▸ EXERCISE DESCRIPTION
Rewrite each of the following rows, replacing "icon" with "button" and leaving everything else unchanged. Omit the pictures from your answer.

▸ SUPPLIED MATERIAL
———

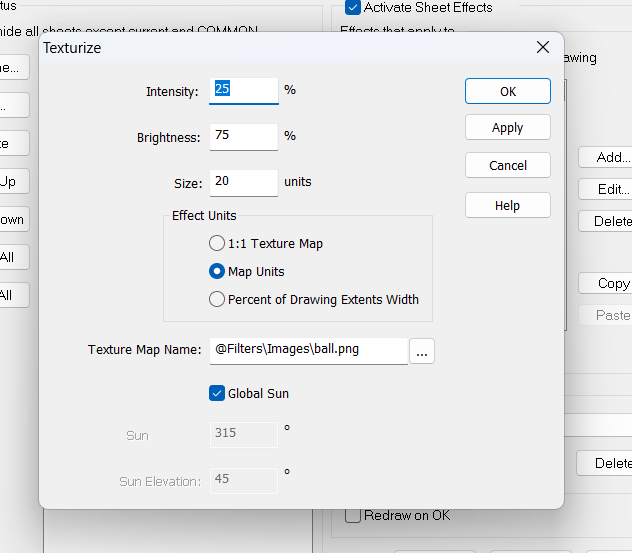This screenshot has width=632, height=553.
Task: Focus the Brightness value field
Action: click(x=244, y=136)
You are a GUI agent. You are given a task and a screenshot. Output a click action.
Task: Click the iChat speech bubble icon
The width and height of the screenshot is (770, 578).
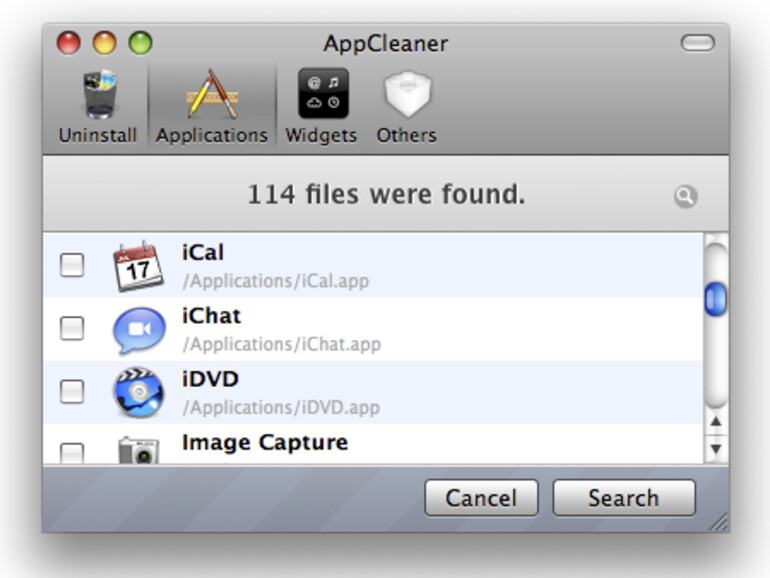tap(138, 330)
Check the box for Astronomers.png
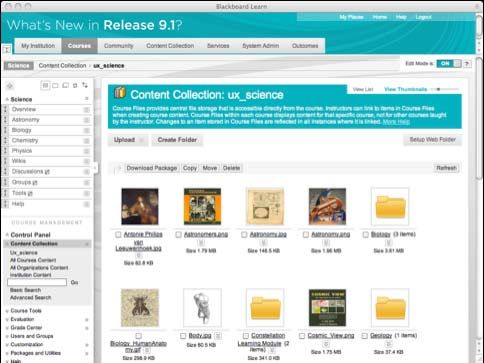The height and width of the screenshot is (363, 484). point(178,235)
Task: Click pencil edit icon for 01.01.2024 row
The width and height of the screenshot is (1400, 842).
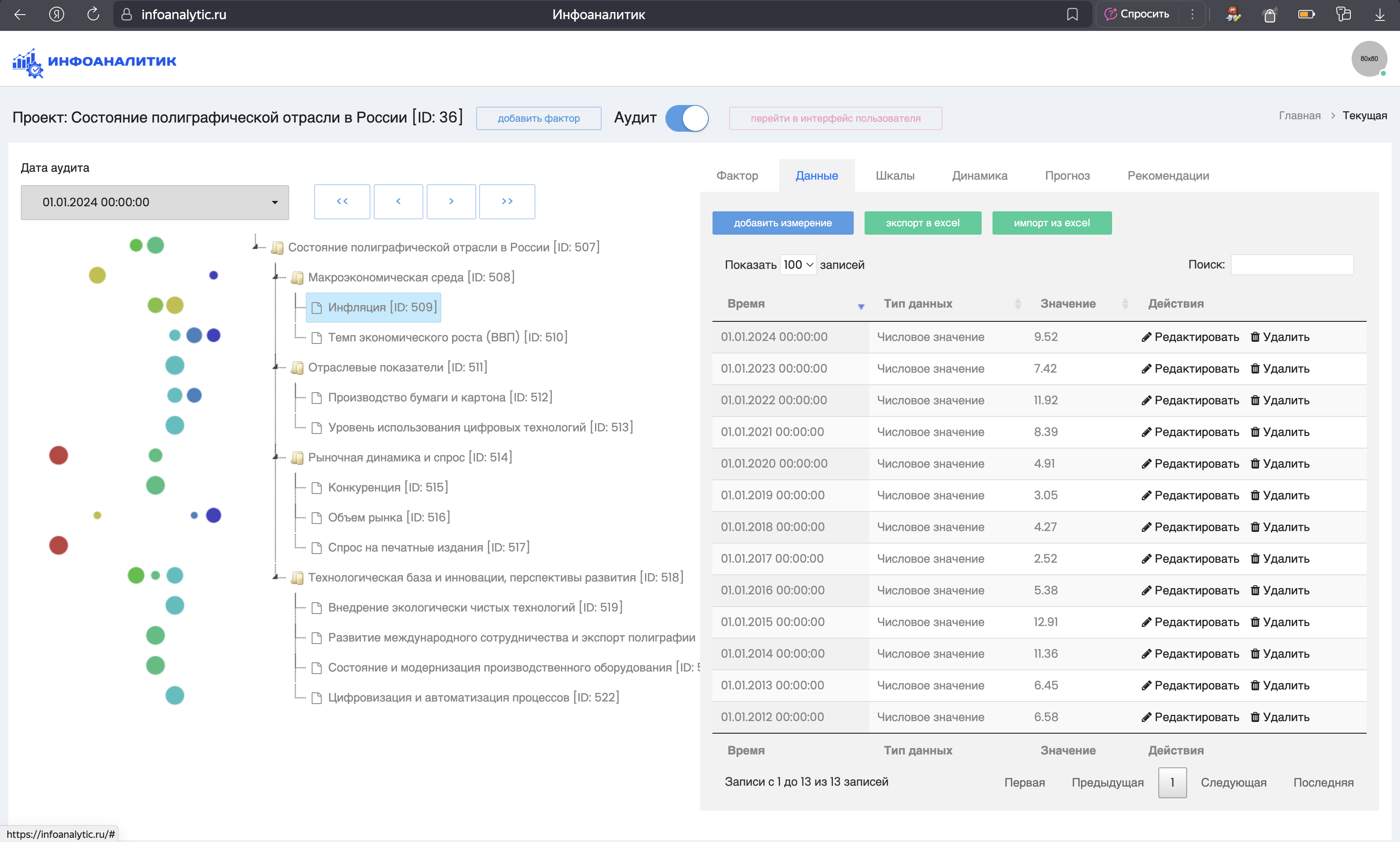Action: (1146, 337)
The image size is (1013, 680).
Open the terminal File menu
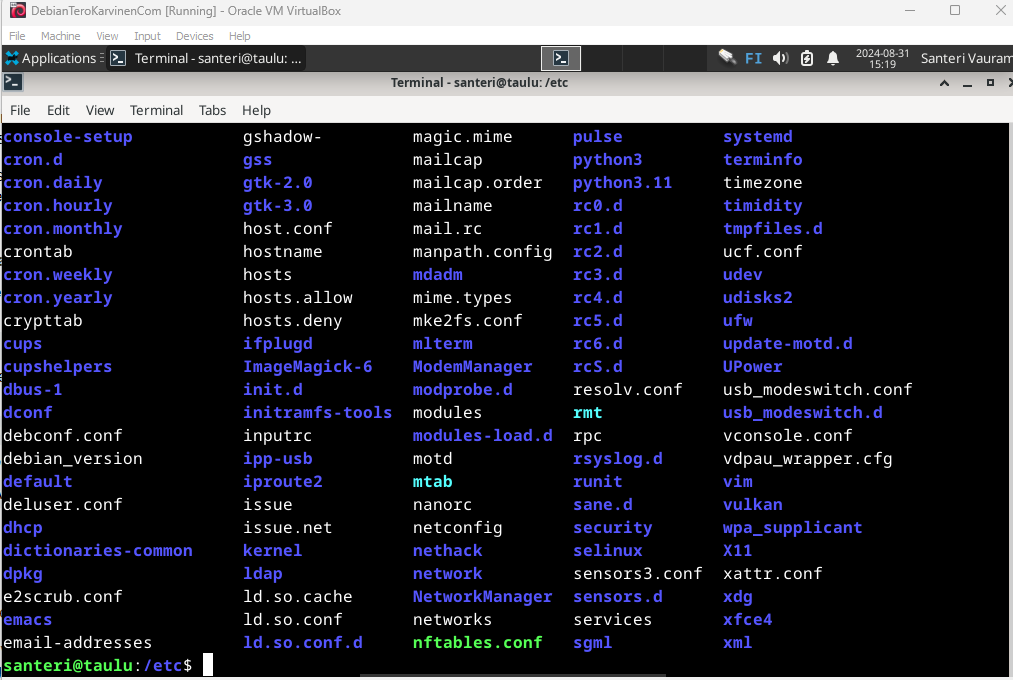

———

▸ SOLUTION TO THIS PROBLEM
This screenshot has width=632, height=553.
Task: Focus the Brightness value field
Action: click(x=244, y=136)
You are a GUI agent. You are given a task and a screenshot. Output a click action.
Task: Click the iChat speech bubble button
The width and height of the screenshot is (770, 578).
tap(138, 330)
Check the box for Astronomers.png
The height and width of the screenshot is (363, 484). point(178,235)
Task: Click pencil edit button for 01.01.2024 row
The width and height of the screenshot is (1400, 842).
Action: (1146, 337)
The image size is (1013, 680).
Open the terminal File menu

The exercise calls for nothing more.